18.1. Security Profiles¶
18.1.1. Secure Transport Connection Profiles¶
dcm4che DICOM Archive 5 supports the Basic TLS Secure Transport Connection Profile and the AES TLS Secure Transport Connection Profile as specified in DICOM Standard, Part 15, Annex B.1 and Annex B.3.
By default configuration, TLS 1.0, TLS 1.1 and TLS 1.2 are enabled, use of TLS 1.2 is preferred.
Also other cipher suite options than the two in compliance with AES TLS Secure Transport Connection Profile:
TLS_RSA_WITH_AES_128_CBC_SHA
TLS_RSA_WITH_3DES_EDE_CBC_SHA
may be configured.
Beside DICOM DIMSE service connections, also HL7 v2 and HTTP connections can be secured by use of TLS.
IP ports on which an implementation accepts TLS connections are configurable.
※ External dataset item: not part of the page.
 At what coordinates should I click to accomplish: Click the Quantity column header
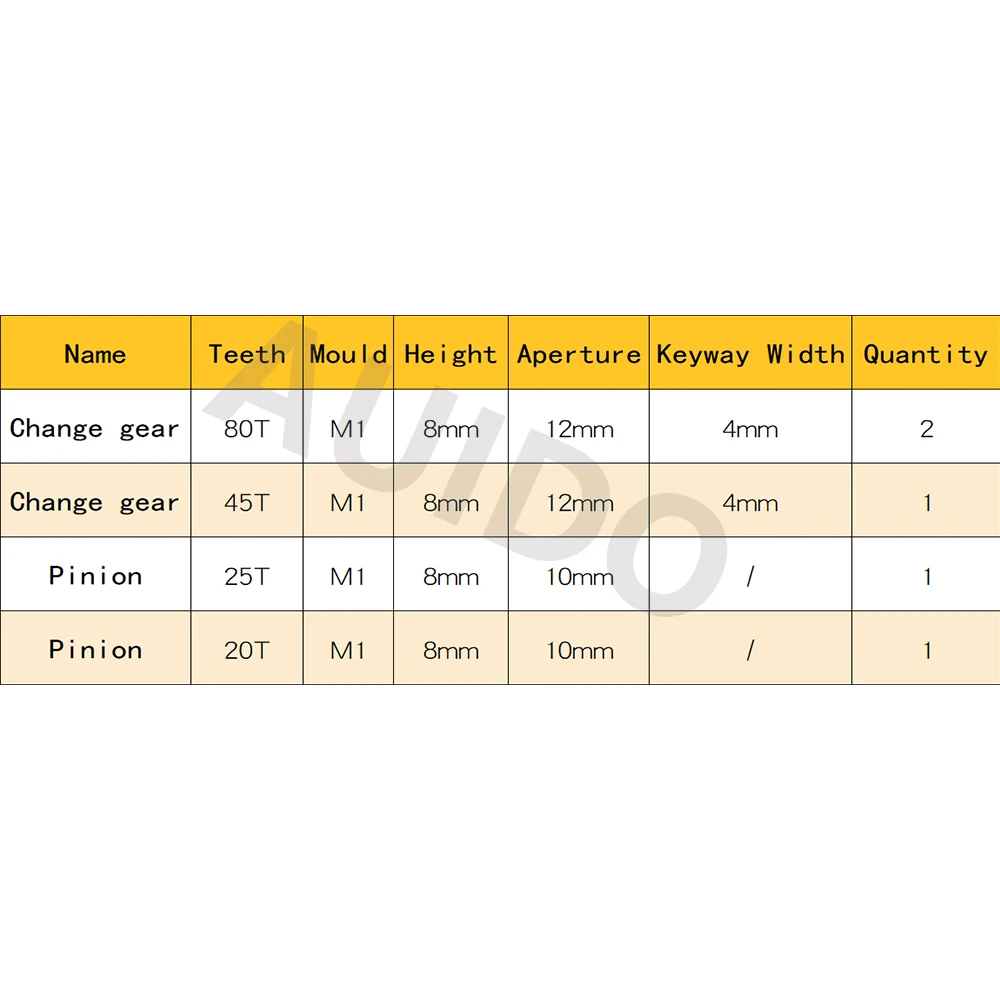coord(926,353)
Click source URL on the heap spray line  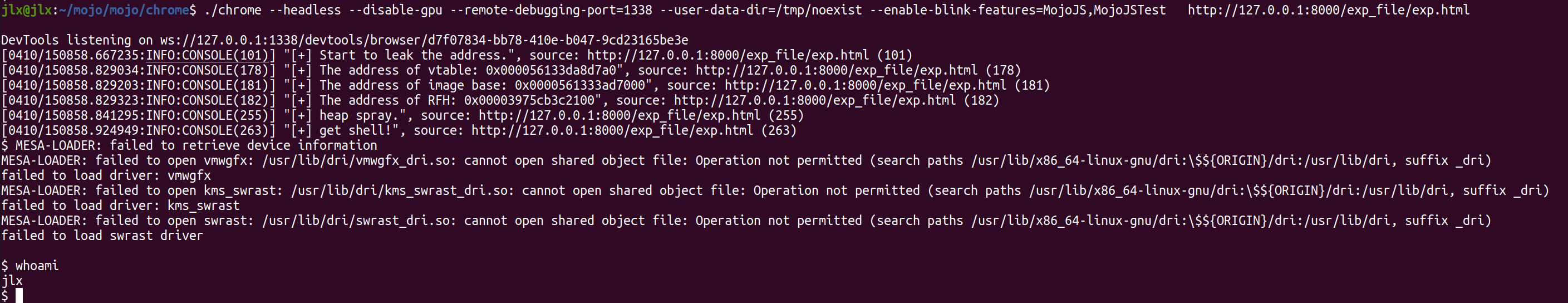[x=619, y=115]
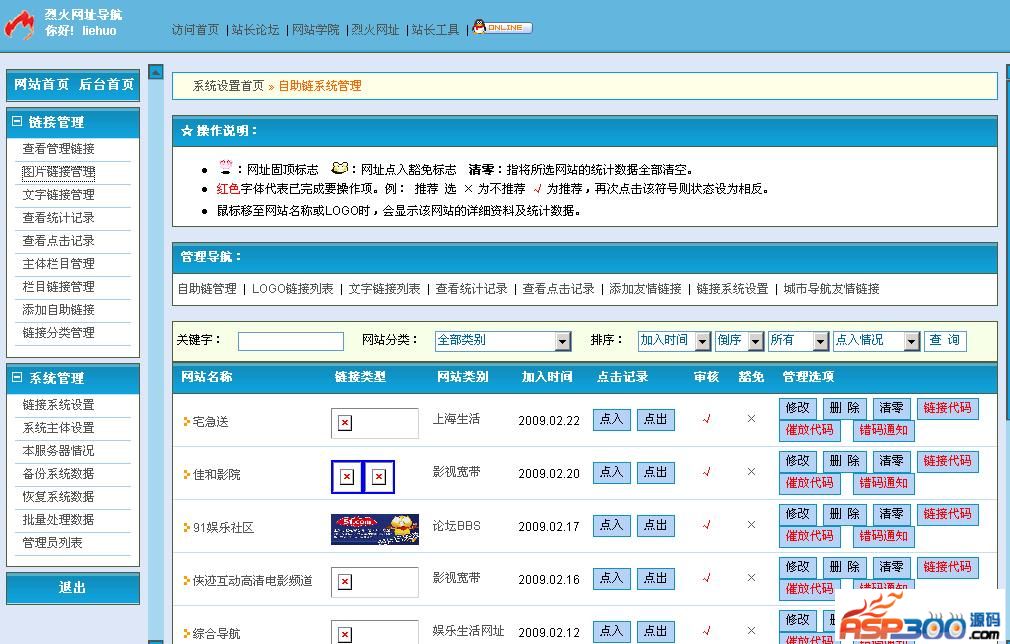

The private key and the Certificate used by an instance of dcm4che DICOM Archive 5 to identify itself in the TLS negotiation with remote applications has to be provided in a local keystore file in PKCS12 or JKS (Java Key Store) format on the application host. Certificates of Certificate Authorities (CA) to validate Certificates received from remote applications during the TLS negotiation can also be provided in a local keystore file in JKS format or at the central LDAP server, used as configuration backend for all instances of dcm4che DICOM Archive 5.
18.1.2. Audit Trail Profiles¶
18.1.2.1. Audit Trail Message Format Profile¶
dcm4che DICOM Archive 5 supports the Audit Trail Message Format Profile as specified in DICOM Standard, Part 15, Annex A.5. Following audit messages are triggered on receive of HL7 messages.
18.1.2.1.1. Audit Messages¶
18.1.2.2. Audit Trail Message Transmission Profile - SYSLOG-TLS¶
dcm4che DICOM Archive 5 supports the Audit Trail Message Transmission Profile - SYSLOG-TLS as specified in DICOM Standard, Part 15, Annex A.6.
18.1.2.3. Audit Trail Message Transmission Profile - SYSLOG-UDP¶
dcm4che DICOM Archive 5 supports the Audit Trail Message Transmission Profile - SYSLOG-UDP as specified in DICOM Standard, Part 15, Annex A.7.